Было что-то судорожное в его появлении: он влетел к нам, словно ныряльщик, бросающийся в воду. Он не поглядел на нас, но говорить начал как бы еще за дверью: мы услышали и приветствие и извинение за то, что нам пришлось ждать, - он говорил тихо и торопливо, - в первую же секунду, на одном дыхании. Потом, не прекращая говорить и не подымая глаз, он жестом пригласил нас садиться, сел сам и сразу же начал читать молитву по-латыни; его голос, как и раньше, в церкви, легко, без напряжения перекрыл шум ветра за стеной. Слова молитвы лились и лились, и через некоторое время я поднял голову. Дон смотрел на меня, слегка приподняв брови; мы оба перевели взгляды на священника и увидели, что его руки, лежащие на столе по обеим сторонам тарелки, чуть вздрагивают. Потом в латинское бормотание вклинился резкий женский голос, - я не слышал, как женщина вошла, но она стояла у двери, высокая, изможденная, с бескровным, но темным лицом, по которому невозможно определить возраст: ей могло быть и двадцать пять, и шестьдесят. Священник замолчал. И теперь он посмотрел на нас - впервые - близорукими и затравленными глазами. Они были карие, с почти невидимыми зрачками - как у старой собаки. Он с отчаянным напряжением не давал им опуститься, и они смотрели на нас - затравленные, несчастные.

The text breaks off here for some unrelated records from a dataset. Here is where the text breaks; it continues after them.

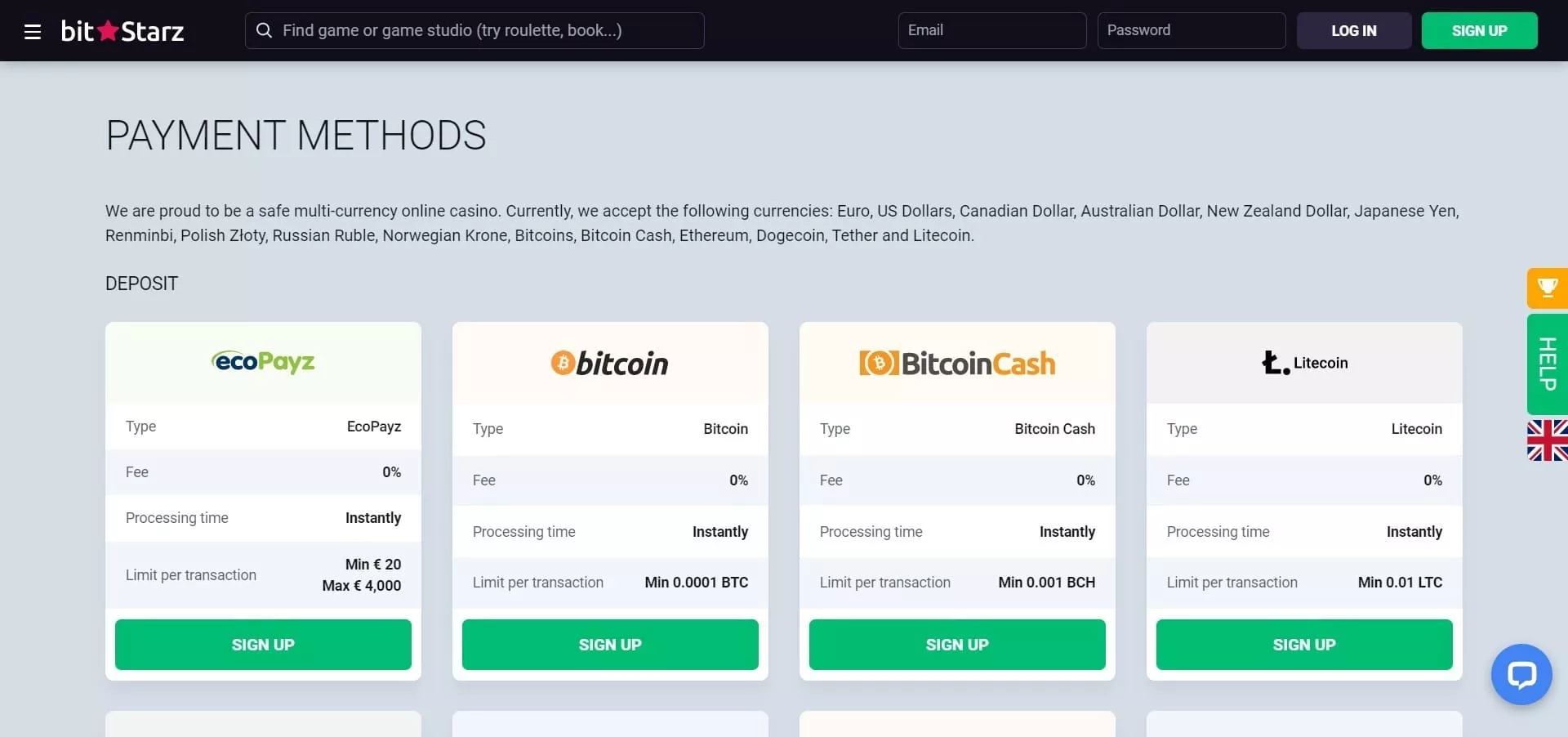Click the BitcoinCash logo
The image size is (1568, 737).
pos(957,363)
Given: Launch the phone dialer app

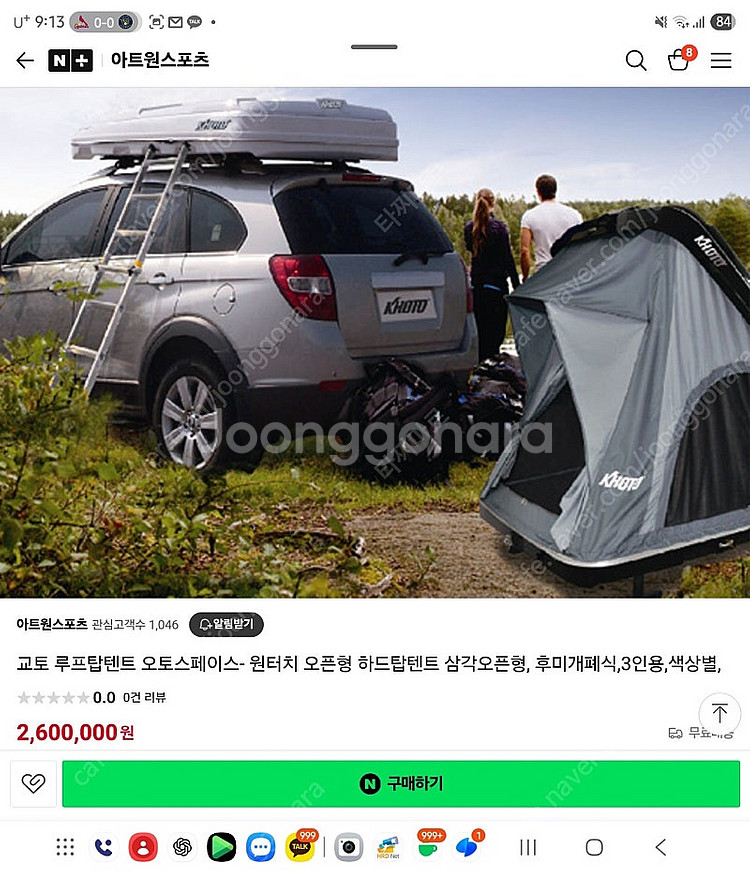Looking at the screenshot, I should click(x=104, y=847).
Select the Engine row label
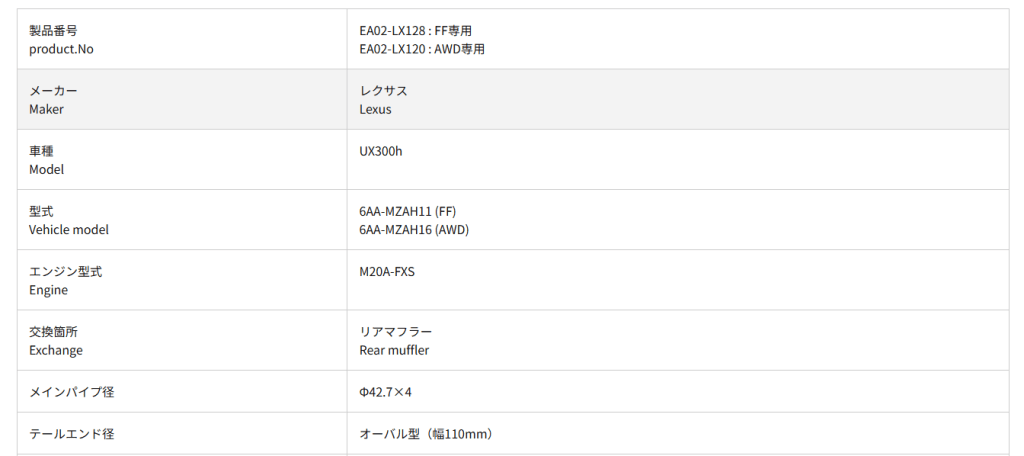The image size is (1024, 456). [49, 289]
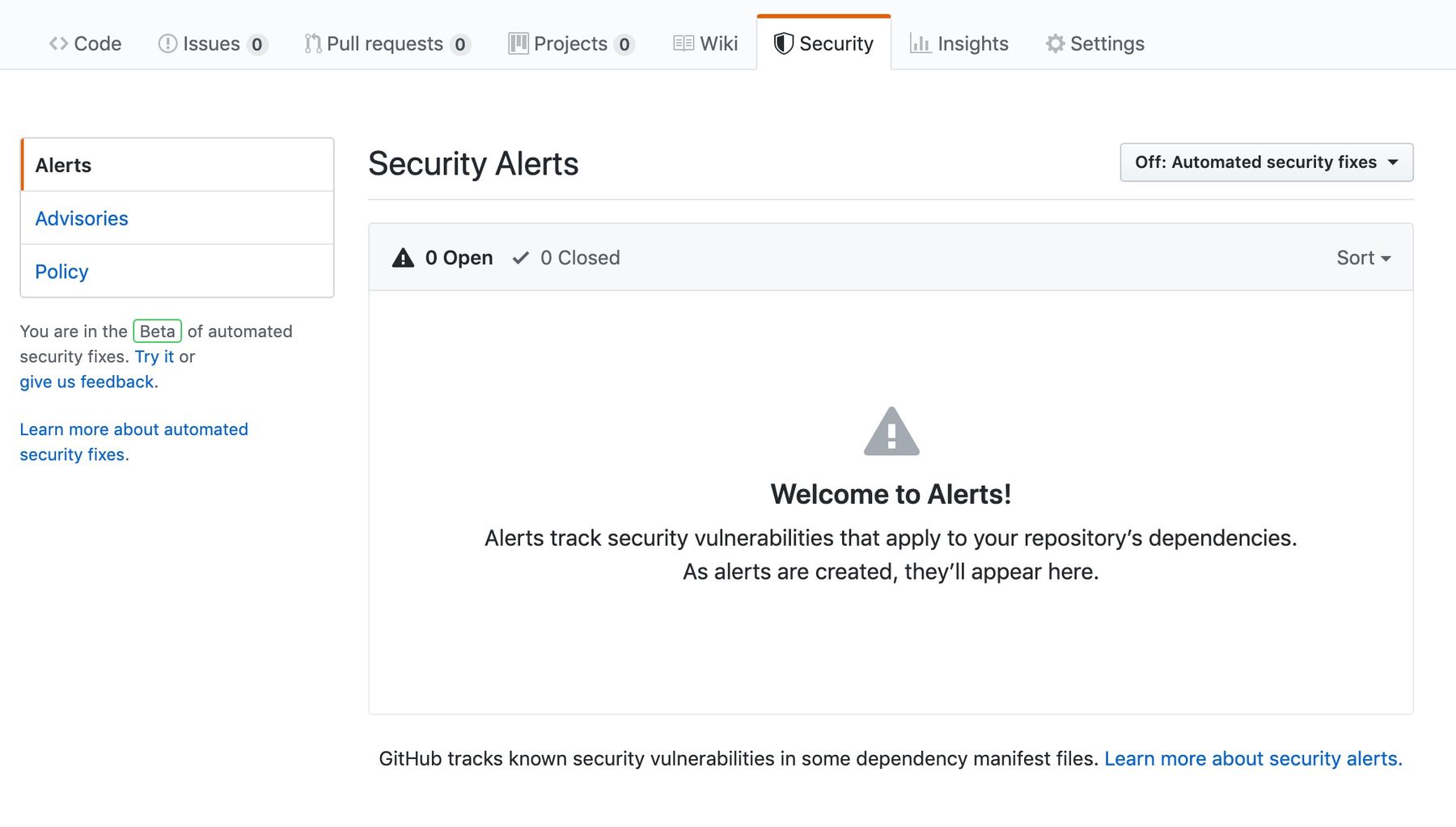Viewport: 1456px width, 827px height.
Task: Click the Code tab icon
Action: point(57,43)
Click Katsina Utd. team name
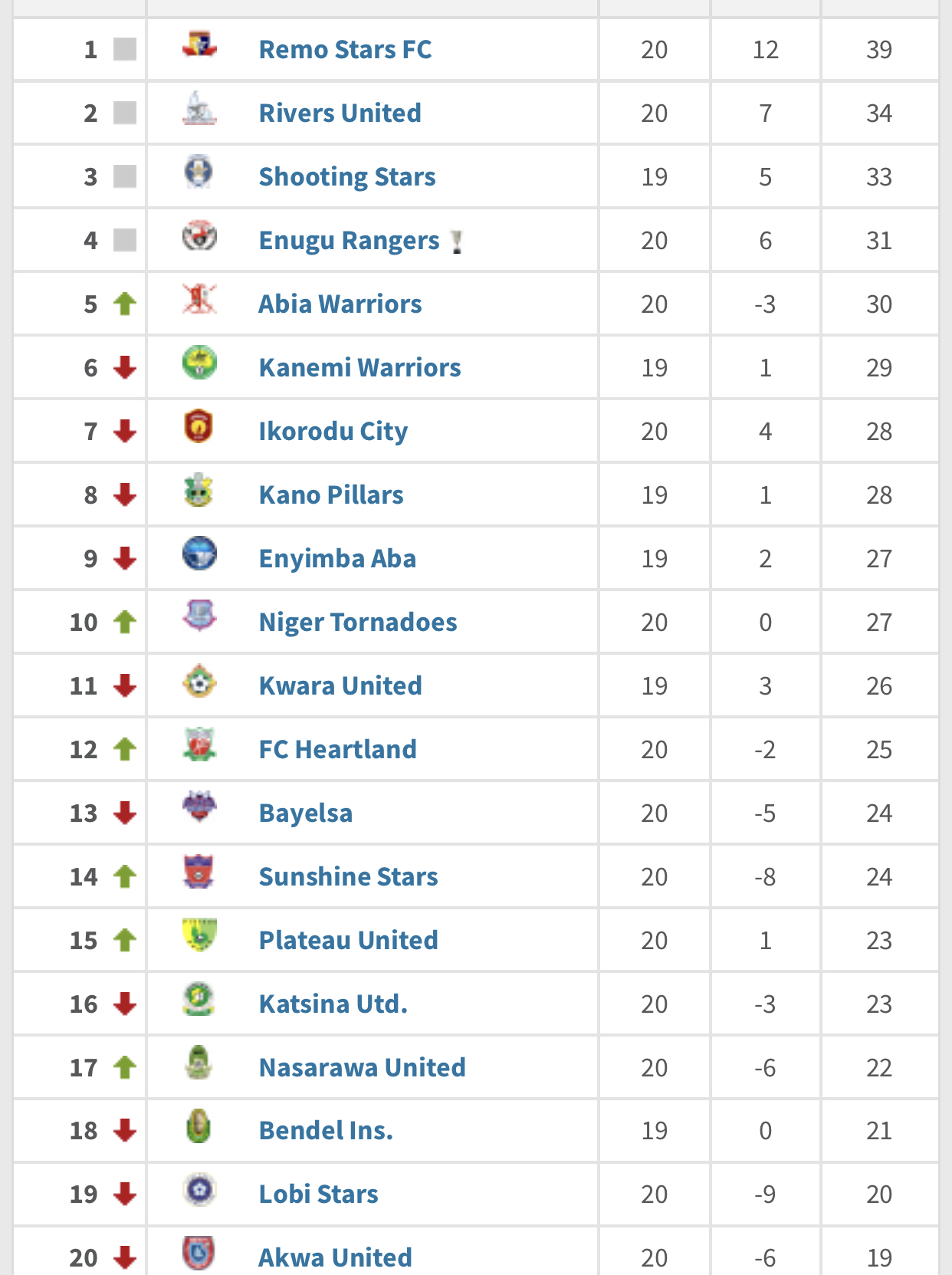Viewport: 952px width, 1275px height. click(x=333, y=1004)
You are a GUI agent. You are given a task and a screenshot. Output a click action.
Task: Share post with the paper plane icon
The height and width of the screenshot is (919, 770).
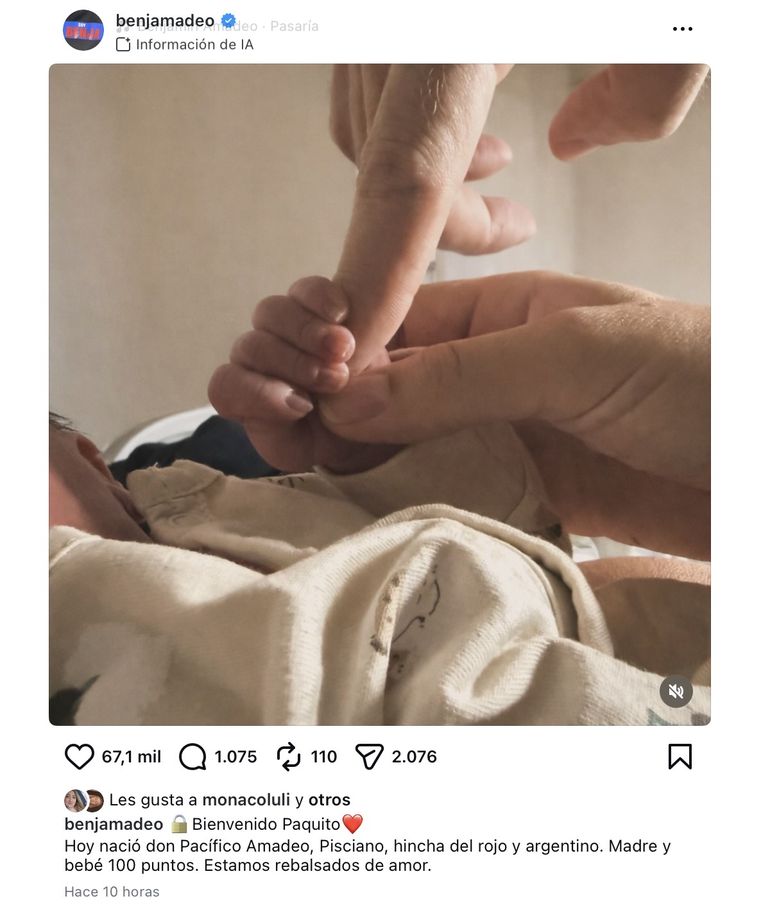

- Я совсем забыл, - сказал он. - Иногда... - И опять женщина обрушила на него какое-то слово, протянув к столу руку с супницей, - тень ее руки скрыла его глаза и на мгновение застыла в неподвижности, но мы сразу же отвернулись. Ветер мощно завывал под свесами крыши, а пламя свечи спокойно тянулось вверх в этом безветренном вое. Мы слышали, как женщина наливает суп, и, хотя все три миски уже были полны, она не уходила, медлила и, казалось, держала нас в оцепенении, пока какое-то мгновение - не знаю
уж, что это было, - не пронеслось. И тогда она ушла. Мы с Доном начали есть. Мы не глядели на него. И когда он наконец заговорил, его голос звучал спокойно и вежливо-равнодушно: - Вы к нам издалека, синьоры?
- Из Милана, - ответили мы в один голос.
- А до Милана были во Флоренции, - сказал Дон.
Священник не подымал голову. Он ел быстро. Потом, не глядя, потянулся к хлебу. Я передал ему буханку. Он отломил горбушку и продолжал есть.
- Так вы говорите, во Флоренции, - сказал он. - Прекрасный город. И люди там - как бы это определить? - духовнее, что ли, чем миланцы. - Он ел торопливо, жадно. Из-под сутаны, из-под ее закатанных рукавов виднелась фланелевая нижняя рубашка. Доедая суп, он несколько раз стукнул ложкой о дно тарелки. Сейчас же вошла женщина, держа в руке деревянную миску со спаржей. Она убрала тарелки из-под супа. Он протянул руку. Она передала ему кувшин с вином, и, все так же не поднимая головы, он разлил вино по стаканам и произнес короткий тост. Но он не стал пить - это был только маневр: поглядев на него, я заметил, что он наблюдает за мной. Я сейчас же отвел глаза; было слышно, как он стучит ложкой по тарелке, и тут я увидел, что Дон тоже наблюдает за мной. А потом между нами и священником вдвинулось плечо женщины. - Иногда настает время... - сказал он. Его ложка снова стукнула по тарелке. Когда женщина перебила его, - она заговорила быстро и резко, на местном диалекте, - он отъехал от стола вместе со стулом, и мы увидели на секунду - поверх ее руки - его затравленные глаза. - Иногда настает время... - сказал он, повысив голос. Женщина совсем загородила его от нас, и он замолк. Я отвел глаза и не видел, как они уходили. Звук шагов затих, и опять слышался только шум ветра.
- Он читал Поминанье, - сказал Дон. Дон католик. - Перед едой. Не трапезную молитву, а поминальную.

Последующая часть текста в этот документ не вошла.